We must commit to this because when we are alerted to reports of young mothers losing their babies because the emergency medical services in Northern Cape are in a shambles, it should and must be a rousing call to action for the Department of Health to investigate and take action as to why that is when the right to access to medical treatment is engendered in Chapter 2 Section 27 (3) is not being upheld.

That when Mr Mtunu’s son is buried under the rubble of school toilet walls because of old and unmaintained school infrastructure, the Basic Education officials are not desensitised to yet another child dying at their hands. This is even though Chapter 2 Section 29 (1) of the Constitution says everyone has the right to education and the Minimum Norms and Standards for School infrastructure published in 2013 say that the department of basic education is to have implemented these regulations by 2016.

What became further apparent as our podcast series went on is that the Constitution is not a self enacting document. As such, you would be hard pressed to find that all chapters and sections are implemented and enforced without the need for confrontations and testings, of the correct interpretation and application of its responsibilities.

For example, Chapter 10 Section 195 read together with section 196 (Public Service Commission) provides an effective breakdown and machination, for the citizenry to hold officials to account for non-performance and delivery of their functions.
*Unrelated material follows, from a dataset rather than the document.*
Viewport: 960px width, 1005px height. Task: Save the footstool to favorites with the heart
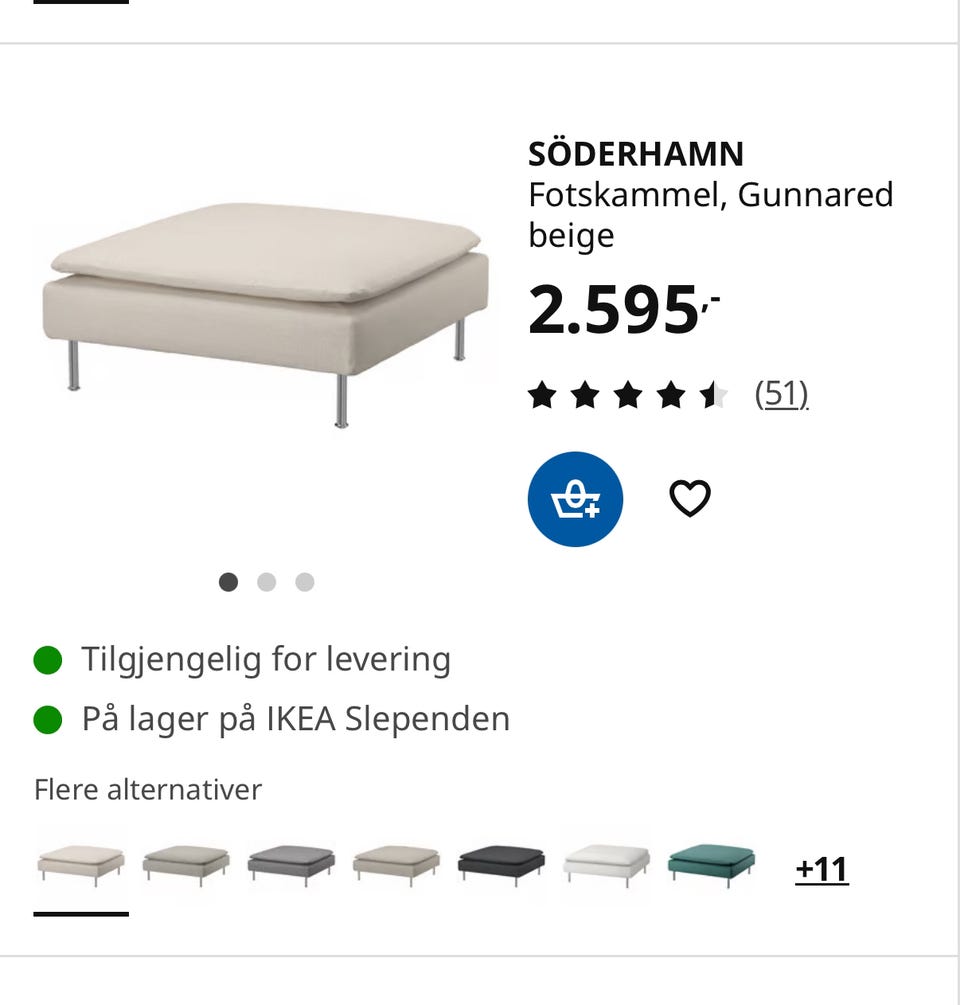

This seemingly provides a framework and consequence management system to ensure public service delivery, yet every year through the Auditor General’s report we see a quantification of the magnitude of public service mismanagement and failure to little or no consequences. This is something that could, through a collective public voice and mobilisation not go unchecked.

An abdication of citizen power leads to a disconnect in responsibilities and lost grounds to asserting citizen concerns and aspirations, because when we do not see and use the tools at our disposal then the battle is already lost.
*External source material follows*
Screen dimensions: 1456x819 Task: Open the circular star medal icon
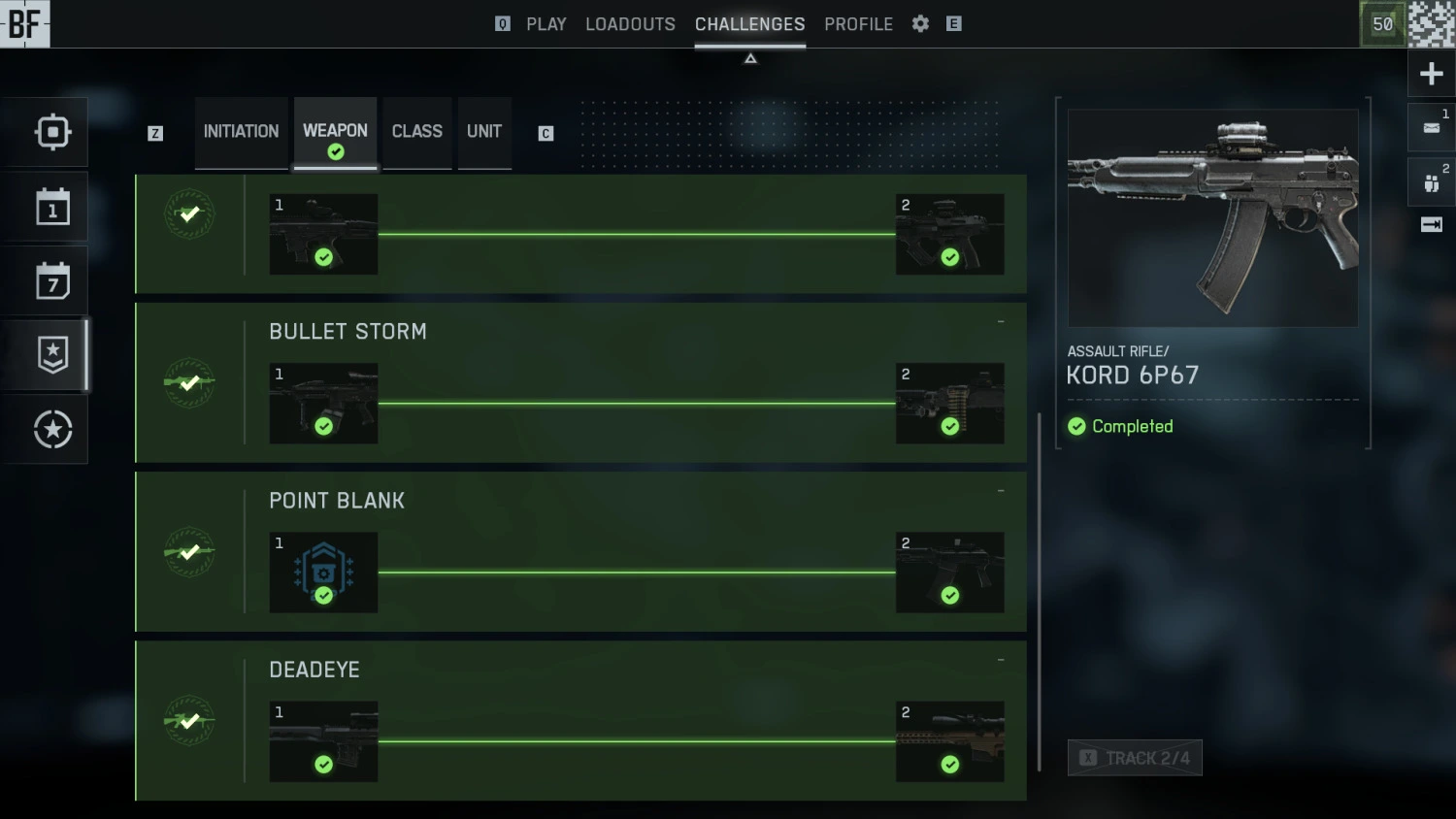[x=52, y=430]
It is up to ordinary citizens not to get swept up in the euphoria of new saviour leadership to see them through difficult times.

It is for citizens to rather galvanise behind the supreme law of the land and organise around the various sections of the Constitution. This is so as to allow them to fight for their rights to service delivery, access to quality health care, basic education and human dignity. This also is to ensure that state institutions protect and advance the interests and wellbeing of citizens, without fear and favour.

No leader or institution, no matter how virtuous they may seem, must ever go unquestioned. DM

Zukiswa Pikoki is Communications Officer at Section27.